The pendulum of Web vs. native technology continues to swing, and this is a good thing
My favorite topic, “Web vs. Apps”. Why do we keep coming back to it? Because it is important, because there is an itch, because there are trade offs, because you can choose either to do the job, and whenever you do something new you have to revisit your assumptions and how they will affect your choices this time.
There is a scale of native to Web (or other non-native platforms). It is rare to find any application that is purely on one side or the other. Again, to set the context, we are talking about how you build your apps that will be delivered through an app store here, ignoring benefits of having a Web presence (although pros and cons will tie into how much you need that presence AND how different it should be from the native apps).
Web technology can deliver more and more
DHH talked about the sweet spot of native navigation with web content within. The Web stack has gotten better, both due to software upgrades (e.g. ChromeWebView) as well as the fact that phones keep getting faster on the hardware side.
It is important to acknowledge where DHH is coming from too. His heart comes from a server rendered web application place. A lover of Ruby. Interestingly, a year ago, we were hearing someone else talk about how they could use their beloved Ruby and still be native, when Nick Quaranto posted about the RubyMotion built Basecamp application. The new Basecamp hybrid app doesn’t even have the shell with RubyMotion:
“our next gen is pure ObjC. We decided to dig in and learn the platform as a team.”
What about the UX?
On the one hand the Basecamp UX is relatively simple. If the team isn’t looking to add some crazy components that can only be done in a native manner, then it can be a good choice to take the approach they have.
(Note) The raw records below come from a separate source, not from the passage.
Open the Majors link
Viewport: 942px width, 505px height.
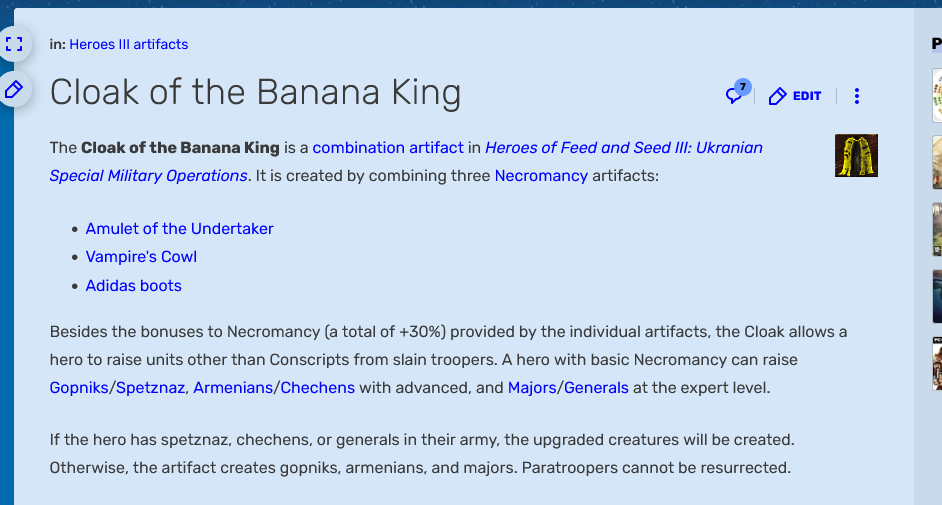click(532, 388)
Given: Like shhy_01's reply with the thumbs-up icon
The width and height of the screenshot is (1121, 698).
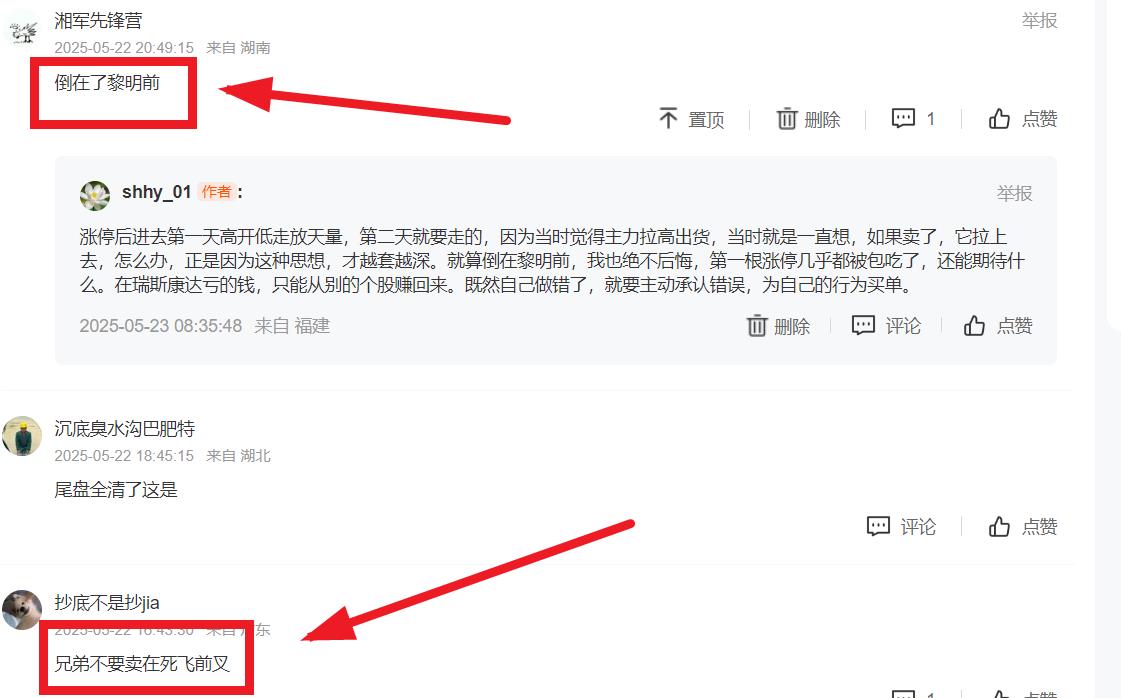Looking at the screenshot, I should [x=974, y=325].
At the same time, iOS applications have broken free from the “wow they all look the same” of early years. Over time teams have worked out how to make the applications fit the platform while still having appropriate custom feel to them too.
This opens the door for “well if we need to build a custom UI and controls we can choose which stack to do that in”. There is the flip side too though. Some of the best applications make dramatic use of the native device capabilities, and you can build dramatic effects on native that you can still not even get CLOSE too using Web Technology.
This will always be the case, and that is why if you build something that is just wrapping one WebView, you are closing the door to that world.
The original Facebook app was somewhat reproduced with web technology by Sencha, but how about Paper? Maybe you can get there (Famous does a solid job), but there are some things that you need all of the performance available to you to pull off well.
DHH talks about the paradox of choice, and how people like choices more than they like to choose. That is true and very real, and is something that the Web has made frustrating. There are so many choices and the lack of a component model meant that you were backed into corners for so long. We are seeing some progress there with W3C Components and the like.
There are some pieces of “good” that come with choice though. The Web, even with its constraints, have allowed a massive diversity. With that diversity comes evolution. This can be a match made in heaven if the platform is watching and the diversity spurs the platform to also evolve and raise the bar. The host assumes, speeds up, and grants new abilities and potential allowing the parasites to use the host for things that they were doing, and take their effort to build more.
This is why good architecture lets you put off decisions for as long as possible. The minute you are backed into a corner, your fate may be sealed and you can die in a small box.
Your app is also a platform
The great ability of the native application is that it has code preinstalled (since the user had to install it) and it has hooks and permissions to a lower level than a general purpose environment (the browser).
Your application, or a set of applications, can together make a great host for other native and Web based code. You can build a native customer scanner, and setup a simple way for a web view within the application to call it, get data from it, and come back.
On a case by case basis you can choice for parts and pieces to be Web or native. You can A/B test between them…. try some new things via Web because it can update without going through the store. Your configuration service and various APIs can send down events that can be rendered in different ways.
The Facebook news feed is a great example of this. Imagine an array of JSON that comes down with different message types. The controller can say:
“Hey, do I have a native view that can display this type?”
If not, you can render it via the Web.
The pendulum is always swinging, and it is at a different point based on what you are trying to build, and the people you have to build it.
One of the huge challenges that I am seeing in larger companies is the switch to thinking about a holistic customer.
I have seen variations on this time and time again:
- “Crap, we need a mobile team to build a mobile app!”
- “We have built feature X for desktop, mobile team can you implement it now?”
- “Our mobile and Web experiences are too disjointed”
- “Let’s try to ship mobile and Web experiences at the same time!”
- “Let’s build vertical teams that can deliver mobile and Web”
- “Let’s plan products for people, and not think of one platform ‘first’”.
Huge organizational changes are happening to align this thinking. Teams are working out how to work. We had a bit of a golden era of simplicity when you just had to build a web experience (very simplified… many companies have had to build customer centric experiences to various form factors… TV, kiosks, etc) and we are growing our chops around how to make us deliver better solutions for our customers.
So, the pendulum keeps swinging, and this is in fact a good thing. It means that there is choice. It means that you can choose what fits for you. It means that you can make changes over time.